Позолоченные часы у Верри били пять.
Флоринда с тупым, животным выражением посмотрела на них. Она посмотрела на часы; посмотрела на дверь; посмотрела в длинное зеркало напротив; сняла плащ; придвинулась поближе к столу, потому что была беременна — и сомневаться нечего, говорила матушка Стюарт, предлагая средства, советуясь с приятельницами; Флоринда, так легко ступавшая по земле и вот споткнувшаяся, упавшая.
Фужер со сладкой розовой жидкостью, принесенный официантом, стоял перед ней, и она пила через соломинку и смотрела то в зеркало, то на дверь глазами, чуть подобревшими от сладкого напитка. Когда вошел Ник Брамем, даже официанту, молодому швейцарцу, стало ясно, что между ними какие-то отношения. Ник неуклюже одернул одежду, провел рукой по волосам и, волнуясь, сел за столик, готовый к терзаниям. Она посмотрела на него и принялась смеяться; смеялась… смеялась… смеялась… Молодой официант-швейцарец, который стоял у колонны, скрестив ноги, тоже рассмеялся.

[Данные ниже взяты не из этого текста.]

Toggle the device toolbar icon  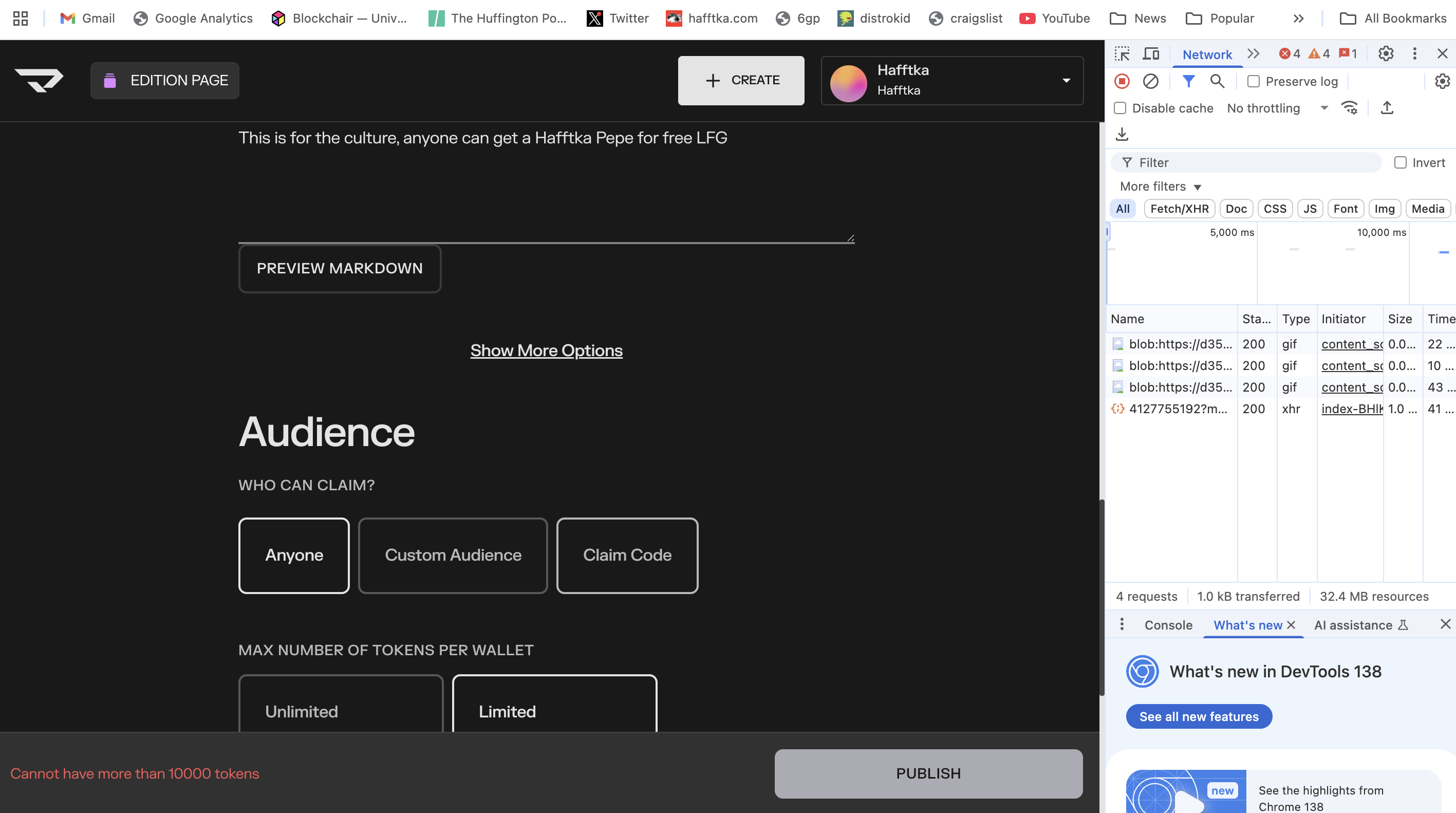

Открылась дверь; ворвался рев Риджент-стрит; рев машин, равнодушный, безжалостный, и солнечный свет, пропитавшийся грязью. Официанту-швейцарцу пришлось уйти обслуживать новых посетителей. Брамем поднял бокал.
— Похож на Джейкоба, — сказала Флоринда, всматриваясь в только что вошедшего человека.
— Что-то во взгляде. — Она перестала смеяться.
Джейкоб, склонившись, рисовал на пыльной земле Гайд-парка план Парфенона, вернее, это была сеть черточек, которая, может быть, изображала Парфенон, а может, напротив, математический график. А для чего в углу так выразительно торчал камешек? Он вытащил из кармана ворох бумаг, но деньги пересчитывать не стал, а погрузился в чтение длинного, текучего письма, два дня тому назад написанного Сандрой, которая сидела у себя в Мильтон-Дауэр-хаус, держа в руках подаренную им книгу и вспоминая то, что было сказано, или то, что едва намечалось, какое-то мгновение в темноте по дороге в Акрополь, из тех, что останется (таково было ее глубокое убеждение) важным навсегда.
«Он похож, — размышляла она, — на этого мольеровского героя».
Она хотела сказать на Альцеста. Она хотела сказать, что он суров. Она хотела сказать, что смогла бы его обманывать.
«Или не смогла бы? — задумалась она, ставя стихи Донна обратно в книжный шкаф. — Для Джейкоба, — продолжала размышлять она, подходя к окну и глядя поверх усеянных цветами клумб за луг, туда, где под буками паслись пегие коровы, — для Джейкоба это было бы ударом».
Сквозь воротца в ограде въезжала детская коляска. Сандра послала воздушный поцелуй, и ручка Джимми, направляемая няней, помахала ей в ответ.
— Он просто маленький мальчик, — сказала она, думая о Джейкобе.
И при этом — Альцест?
— Как вы мне надоели! — рассердился Джейкоб, вытягивая сперва одну ногу, потом другую и роясь в карманах в поисках квиточка, удостоверяющего, что он уплатил за пользование стулом.
— Его, наверное, овцы съели, — произнес он. — Зачем у вас тут овцы?
— Прошу прощения, сэр, что побеспокоил, — отвечал контролер, держа руку в огромном мешке, наполненном пенсами.